Introduction to Database Design Video
This video is a one hour presentation that helps people quickly understand the fundamentals of relational tables and the normalization design process. The presentation explains the normalization design process. It then walks through an example of using the process to design a set of tables for an order form.
Video Information
Applies to: SQL Server Database Engine, all versions
Author: Alan Brewer, Microsoft Corporation
Length: 00:58:32
Size: 45 MB
Type: WMV file
Video Summary
This list summarizes the material covered in the presentation.
- Introduction (timestamp: 00:00)
- Problem Statement (00:30)
- Many senior DBAs have to correct poorly designed databases others have built.
- Most of the problems comes from Application area.

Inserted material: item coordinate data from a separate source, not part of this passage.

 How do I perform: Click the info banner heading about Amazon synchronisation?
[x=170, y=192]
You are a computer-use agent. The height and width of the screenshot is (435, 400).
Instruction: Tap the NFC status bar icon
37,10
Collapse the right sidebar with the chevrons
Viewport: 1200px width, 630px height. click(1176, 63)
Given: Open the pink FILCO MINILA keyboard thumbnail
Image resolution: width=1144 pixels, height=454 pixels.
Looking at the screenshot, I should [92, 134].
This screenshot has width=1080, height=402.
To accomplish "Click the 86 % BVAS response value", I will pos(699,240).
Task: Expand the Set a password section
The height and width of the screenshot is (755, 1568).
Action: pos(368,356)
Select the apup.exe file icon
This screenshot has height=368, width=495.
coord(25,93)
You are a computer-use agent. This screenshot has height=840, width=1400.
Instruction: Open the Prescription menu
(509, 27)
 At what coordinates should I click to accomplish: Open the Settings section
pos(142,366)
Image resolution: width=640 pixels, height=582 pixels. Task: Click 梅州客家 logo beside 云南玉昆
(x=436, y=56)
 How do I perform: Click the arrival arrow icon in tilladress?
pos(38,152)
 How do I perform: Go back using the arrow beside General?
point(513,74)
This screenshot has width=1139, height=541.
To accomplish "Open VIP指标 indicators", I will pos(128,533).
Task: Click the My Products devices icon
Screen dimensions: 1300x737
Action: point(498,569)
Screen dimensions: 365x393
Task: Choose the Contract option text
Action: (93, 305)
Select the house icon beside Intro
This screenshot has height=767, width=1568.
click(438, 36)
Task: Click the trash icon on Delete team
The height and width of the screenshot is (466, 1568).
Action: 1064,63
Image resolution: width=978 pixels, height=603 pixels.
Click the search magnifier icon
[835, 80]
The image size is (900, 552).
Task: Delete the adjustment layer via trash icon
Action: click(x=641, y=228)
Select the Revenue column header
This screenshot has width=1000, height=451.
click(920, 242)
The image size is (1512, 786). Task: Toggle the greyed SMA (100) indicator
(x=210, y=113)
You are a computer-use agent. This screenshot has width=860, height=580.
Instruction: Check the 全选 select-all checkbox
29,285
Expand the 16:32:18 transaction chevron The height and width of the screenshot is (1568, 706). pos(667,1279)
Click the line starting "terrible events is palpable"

Database design is one such area where most of the problems arise with a poorly designed database.
- Many times the database tables are poorly structured, and it is expensive to change tables.
- Many new people cannot find information that quickly explains the fundamentals of database design.
- This presentation covers the fundamentals in an hour.
- What You Will Learn (timestamp 02:33)
- The basic table design process and relational concepts.
- Gain the knowledge to more easily understand the more extensive database design material in books and on the Web.
- Relational Databases (03:28)
- The fundamental units of storage are called relations. Relations look like simple 2-dimensional arrays, but relational theory defines rules about how to structure the relations to store data efficiently.
- Set theorists originally defined and mathematically proved the logic of the relational rules in the 1800s. The rules were applied to database systems by Dr. E. F. Codd at IBM in the 1960s.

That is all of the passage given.